Sidon — Core ML (speech restoration / dereverberation)

On-device speech restoration (denoise + dereverberation + bandwidth restoration) for Apple Silicon, exported to Core ML (runs on the Neural Engine). Turns a noisy/reverberant clip into studio-quality 48 kHz speech — ideal for cleaning a voice-cloning reference before TTS, since it preserves speaker identity.

Two-stage pipeline:

16 kHz audio → [w2v-BERT log-mel front-end] → predictor (w2v-BERT 2.0, 8 layers)
            → cleansed features [1, T, 1024] → DAC decoder → 48 kHz audio

Variants

variant	predictor	vocoder	bundle size	peak RAM	RTF (ANE)
fp16	FP16	FP16	713 MB	1711 MB	~120×
int8	INT8 (k-means palettized)	FP16	407 MB	1321 MB	~110×

Total 246 M params (predictor 193.6 M + DAC vocoder 52.4 M). Output sample rate 48 kHz. int8 keeps the vocoder at FP16 (audio quality); only the predictor is palettized.

Files

path	description
`fp16/Sidon-Predictor.mlpackage`	w2v-BERT 2.0 (8L) + merged LoRA → features (FP16)
`fp16/Sidon-Vocoder.mlpackage`	DAC decoder → 48 kHz audio (FP16)
`int8/Sidon-Predictor.mlpackage`	predictor, 8-bit palettized
`int8/Sidon-Vocoder.mlpackage`	DAC decoder (FP16)

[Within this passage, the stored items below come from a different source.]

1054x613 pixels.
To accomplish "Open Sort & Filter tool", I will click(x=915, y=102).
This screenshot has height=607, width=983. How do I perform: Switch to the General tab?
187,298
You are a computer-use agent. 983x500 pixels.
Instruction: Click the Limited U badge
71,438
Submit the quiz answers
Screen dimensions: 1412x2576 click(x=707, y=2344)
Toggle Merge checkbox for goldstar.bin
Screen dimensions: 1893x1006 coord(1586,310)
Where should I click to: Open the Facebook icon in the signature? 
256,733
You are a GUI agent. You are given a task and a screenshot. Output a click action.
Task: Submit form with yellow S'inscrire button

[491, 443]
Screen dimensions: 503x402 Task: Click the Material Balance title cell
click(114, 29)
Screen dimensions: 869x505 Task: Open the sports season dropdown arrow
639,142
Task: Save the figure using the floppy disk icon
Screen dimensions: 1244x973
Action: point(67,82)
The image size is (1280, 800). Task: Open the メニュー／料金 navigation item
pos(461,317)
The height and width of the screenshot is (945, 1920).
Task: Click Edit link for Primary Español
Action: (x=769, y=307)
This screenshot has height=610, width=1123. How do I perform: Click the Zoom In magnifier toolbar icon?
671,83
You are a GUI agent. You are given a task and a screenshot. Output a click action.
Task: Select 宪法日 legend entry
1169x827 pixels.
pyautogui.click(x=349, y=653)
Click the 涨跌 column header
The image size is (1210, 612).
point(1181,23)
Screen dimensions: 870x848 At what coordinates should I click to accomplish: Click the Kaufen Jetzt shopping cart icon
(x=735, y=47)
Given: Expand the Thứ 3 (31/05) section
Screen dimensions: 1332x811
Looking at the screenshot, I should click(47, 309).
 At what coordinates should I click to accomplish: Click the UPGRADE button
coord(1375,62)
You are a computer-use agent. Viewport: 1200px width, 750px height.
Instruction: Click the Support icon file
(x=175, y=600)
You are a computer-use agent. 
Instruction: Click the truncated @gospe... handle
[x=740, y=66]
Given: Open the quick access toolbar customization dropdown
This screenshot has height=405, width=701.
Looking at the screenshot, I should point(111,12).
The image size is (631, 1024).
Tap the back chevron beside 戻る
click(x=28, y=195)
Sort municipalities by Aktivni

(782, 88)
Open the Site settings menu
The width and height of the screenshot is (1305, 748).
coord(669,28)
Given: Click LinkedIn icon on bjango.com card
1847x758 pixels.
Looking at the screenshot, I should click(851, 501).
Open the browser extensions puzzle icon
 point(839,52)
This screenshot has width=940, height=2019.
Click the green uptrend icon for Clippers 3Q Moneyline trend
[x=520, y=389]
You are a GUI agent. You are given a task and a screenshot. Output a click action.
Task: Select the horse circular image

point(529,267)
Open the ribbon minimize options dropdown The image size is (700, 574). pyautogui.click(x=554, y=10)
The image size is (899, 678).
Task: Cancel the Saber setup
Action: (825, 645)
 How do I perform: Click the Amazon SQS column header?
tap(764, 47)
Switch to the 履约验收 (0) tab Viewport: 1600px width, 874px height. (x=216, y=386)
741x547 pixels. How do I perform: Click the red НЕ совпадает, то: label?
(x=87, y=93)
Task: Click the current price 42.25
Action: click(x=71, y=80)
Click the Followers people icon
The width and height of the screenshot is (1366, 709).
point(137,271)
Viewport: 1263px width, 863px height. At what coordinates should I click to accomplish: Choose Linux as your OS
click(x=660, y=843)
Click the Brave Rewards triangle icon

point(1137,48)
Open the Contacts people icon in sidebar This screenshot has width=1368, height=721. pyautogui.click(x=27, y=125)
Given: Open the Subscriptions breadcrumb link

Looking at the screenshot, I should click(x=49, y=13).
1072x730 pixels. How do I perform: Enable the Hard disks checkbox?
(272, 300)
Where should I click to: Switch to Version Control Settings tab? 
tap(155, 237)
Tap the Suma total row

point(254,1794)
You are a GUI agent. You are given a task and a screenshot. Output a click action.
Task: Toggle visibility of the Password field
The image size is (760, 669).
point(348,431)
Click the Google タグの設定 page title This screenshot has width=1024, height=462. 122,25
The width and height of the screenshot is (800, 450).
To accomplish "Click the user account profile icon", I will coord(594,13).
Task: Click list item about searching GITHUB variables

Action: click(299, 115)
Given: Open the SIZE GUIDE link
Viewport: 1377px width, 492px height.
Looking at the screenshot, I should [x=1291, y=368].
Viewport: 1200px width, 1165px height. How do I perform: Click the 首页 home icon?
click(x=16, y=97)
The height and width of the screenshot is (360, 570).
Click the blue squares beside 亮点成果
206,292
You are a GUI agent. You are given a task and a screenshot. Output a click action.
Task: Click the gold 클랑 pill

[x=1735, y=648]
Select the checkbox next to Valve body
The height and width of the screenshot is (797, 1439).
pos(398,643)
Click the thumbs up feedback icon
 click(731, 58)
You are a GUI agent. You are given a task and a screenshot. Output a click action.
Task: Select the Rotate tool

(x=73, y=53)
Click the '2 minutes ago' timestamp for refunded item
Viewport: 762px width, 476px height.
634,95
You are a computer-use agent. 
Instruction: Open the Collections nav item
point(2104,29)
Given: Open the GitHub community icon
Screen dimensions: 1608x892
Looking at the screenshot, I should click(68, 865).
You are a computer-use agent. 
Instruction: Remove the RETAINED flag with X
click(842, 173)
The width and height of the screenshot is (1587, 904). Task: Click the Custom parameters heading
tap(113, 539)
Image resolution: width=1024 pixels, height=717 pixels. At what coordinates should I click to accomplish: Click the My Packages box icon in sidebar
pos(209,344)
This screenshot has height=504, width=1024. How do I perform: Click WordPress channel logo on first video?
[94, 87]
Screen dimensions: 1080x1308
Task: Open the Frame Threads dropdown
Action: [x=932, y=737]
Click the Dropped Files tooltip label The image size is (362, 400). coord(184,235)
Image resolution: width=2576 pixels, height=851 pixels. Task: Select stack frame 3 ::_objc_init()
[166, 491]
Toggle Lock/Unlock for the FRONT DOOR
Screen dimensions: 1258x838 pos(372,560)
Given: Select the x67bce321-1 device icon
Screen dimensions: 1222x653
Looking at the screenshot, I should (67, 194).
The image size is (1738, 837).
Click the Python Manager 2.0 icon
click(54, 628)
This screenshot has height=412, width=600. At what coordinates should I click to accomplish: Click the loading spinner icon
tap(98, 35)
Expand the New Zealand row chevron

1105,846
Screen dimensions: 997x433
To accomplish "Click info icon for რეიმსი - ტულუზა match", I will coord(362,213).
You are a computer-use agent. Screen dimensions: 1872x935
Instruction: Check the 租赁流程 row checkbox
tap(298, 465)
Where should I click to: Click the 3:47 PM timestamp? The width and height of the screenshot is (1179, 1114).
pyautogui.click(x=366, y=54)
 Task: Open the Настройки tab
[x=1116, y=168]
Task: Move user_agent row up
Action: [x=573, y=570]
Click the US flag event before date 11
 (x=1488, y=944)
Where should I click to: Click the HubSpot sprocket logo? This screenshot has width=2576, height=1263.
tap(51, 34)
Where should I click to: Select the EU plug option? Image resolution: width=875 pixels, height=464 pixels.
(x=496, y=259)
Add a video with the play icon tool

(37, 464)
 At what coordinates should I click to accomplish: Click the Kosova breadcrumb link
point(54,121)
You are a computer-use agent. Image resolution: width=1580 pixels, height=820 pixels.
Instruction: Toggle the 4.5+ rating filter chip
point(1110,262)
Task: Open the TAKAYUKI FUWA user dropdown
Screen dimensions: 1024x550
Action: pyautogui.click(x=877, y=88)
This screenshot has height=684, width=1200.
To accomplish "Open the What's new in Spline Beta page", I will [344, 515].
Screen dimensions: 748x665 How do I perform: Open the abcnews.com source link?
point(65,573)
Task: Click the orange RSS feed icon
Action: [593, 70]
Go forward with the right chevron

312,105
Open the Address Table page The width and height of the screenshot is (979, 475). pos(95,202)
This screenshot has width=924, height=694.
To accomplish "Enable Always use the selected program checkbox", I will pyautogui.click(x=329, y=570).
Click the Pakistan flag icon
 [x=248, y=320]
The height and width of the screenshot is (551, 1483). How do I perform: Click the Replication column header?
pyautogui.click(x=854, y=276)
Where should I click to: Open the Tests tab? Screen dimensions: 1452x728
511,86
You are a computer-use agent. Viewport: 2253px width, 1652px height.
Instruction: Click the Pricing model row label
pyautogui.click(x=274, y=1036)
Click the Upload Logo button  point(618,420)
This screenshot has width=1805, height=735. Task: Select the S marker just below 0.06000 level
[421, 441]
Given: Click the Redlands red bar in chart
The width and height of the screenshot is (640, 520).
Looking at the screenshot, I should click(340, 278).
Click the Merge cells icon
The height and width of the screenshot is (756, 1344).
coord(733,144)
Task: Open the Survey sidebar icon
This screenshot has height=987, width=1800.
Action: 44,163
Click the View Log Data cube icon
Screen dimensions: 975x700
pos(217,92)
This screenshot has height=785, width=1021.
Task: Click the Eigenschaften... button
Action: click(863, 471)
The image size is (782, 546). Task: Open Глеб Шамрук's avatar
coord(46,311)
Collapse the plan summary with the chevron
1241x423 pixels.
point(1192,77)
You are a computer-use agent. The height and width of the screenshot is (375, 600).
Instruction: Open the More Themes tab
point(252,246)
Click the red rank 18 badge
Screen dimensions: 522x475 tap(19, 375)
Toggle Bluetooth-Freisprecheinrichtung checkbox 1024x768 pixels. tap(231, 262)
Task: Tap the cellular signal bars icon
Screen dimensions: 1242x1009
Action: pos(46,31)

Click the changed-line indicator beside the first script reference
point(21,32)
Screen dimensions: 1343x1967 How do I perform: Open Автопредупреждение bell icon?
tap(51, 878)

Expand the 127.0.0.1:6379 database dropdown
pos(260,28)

Quality (no-reference MOS, 10 s clip)

DNSMOS P.835 (SIG/BAK/OVRL, higher = better) and UTMOS (naturalness, 1–5):

audio	SIG	BAK	OVRL	UTMOS	speaker cos
input (reverberant)	3.46	3.40	2.90	2.99	—
fp16	3.53	4.09	3.28	3.32	0.797
int8	3.54	4.11	3.29	3.23	0.796

Restoration lifts OVRL 2.90 → 3.29 (driven by BAK 3.40 → 4.11 — reverb removed). Quantization is near-lossless on DNSMOS and speaker similarity; UTMOS shows a small naturalness cost (fp16 −0.09, int8 −0.17). Numbers are a single clip — average over a set for a definitive figure.

Front-end

The graphs take input_features [1, T, 160] from the w2v-BERT 2.0 SeamlessM4T feature extractor (16 kHz input). The sequence length is fixed (T = 499 ≈ 10 s) — chunk longer audio in the runtime. The front-end and chunking are handled by speech-swift.

Usage

Use via the speech-swift Apple SDK, e.g.:

speech enhance noisy-reference.wav -o clean.wav   # restore / dereverb on-device

// See speech-swift for the full API (loads the predictor + vocoder, runs the
// log-mel front-end, chunks, and writes 48 kHz audio).

Source

Exported from Sidon (sarulab-speech), checkpoint sidon-v0.1; paper arXiv:2509.17052. Base SSL encoder: facebook/w2v-bert-2.0; vocoder: DAC (descript-audio-codec). All components are MIT-licensed.